Many of the problems and solutions discussed in this paper are relevant both for adults and children. However, when considering that paediatric radiology requires dedicated equipment, specific radiation safety considerations, and specialist knowledge, one can see how developing countries with the general difficulties described would be hard-pressed to provide an adequate, if any, children’s imaging service. Population pyramids in Africa show that children are forming the bulk of the population, especially where HIV is creating many orphans who are subject to extreme living conditions, poverty, lack of parental care, and exposure to diseases such as tuberculosis, HIV, pneumonia and diarrhoea, and are subjected to violence and other trauma. Imaging should play a critical role in the medical treatment of these children, but it is expensive, difficult to provide, and challenging to maintain. WHO initiatives such as production of the WHIS-RAD unit are needed to continue into other areas such as the provision of maintenance and servicing, while new efforts by NGOs to install WHIS-RAD units in developing countries and providing modern digital solutions need support. Paediatric radiologists are needed to offer their services for reporting, consultation and quality assurance via teleradiology. This could be offered from the comfort of their practices and homes for free. Those with grander humanitarian aspirations could join groups such as MSF to offer on-site training and support the production of teaching materials that could help form a radiological workforce.

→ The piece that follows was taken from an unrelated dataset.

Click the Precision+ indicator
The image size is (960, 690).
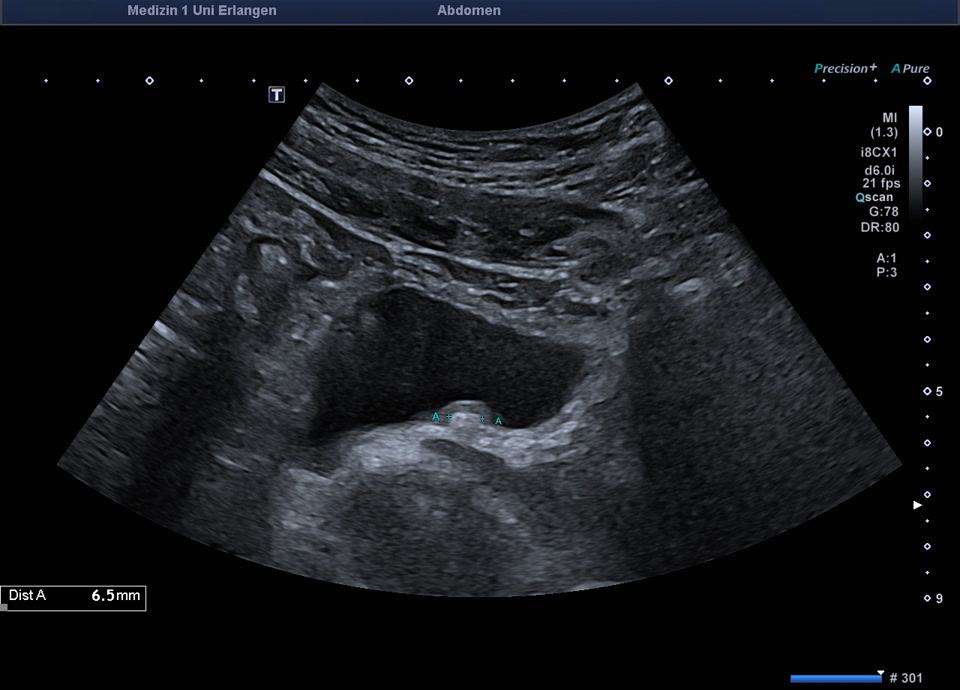845,69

As paediatric radiologists, our focus should be on providing volunteer teleradiology reporting, information on child safety under basic imaging conditions, guidelines for appropriate investigations specific to the disease spectrum of developing nations, and solutions for optimised imaging. Our professional societies need to call out to their members for volunteers, make their societies’ aspirations known to NGOs and other concerned groups, and then organise useful outreach teams to act now.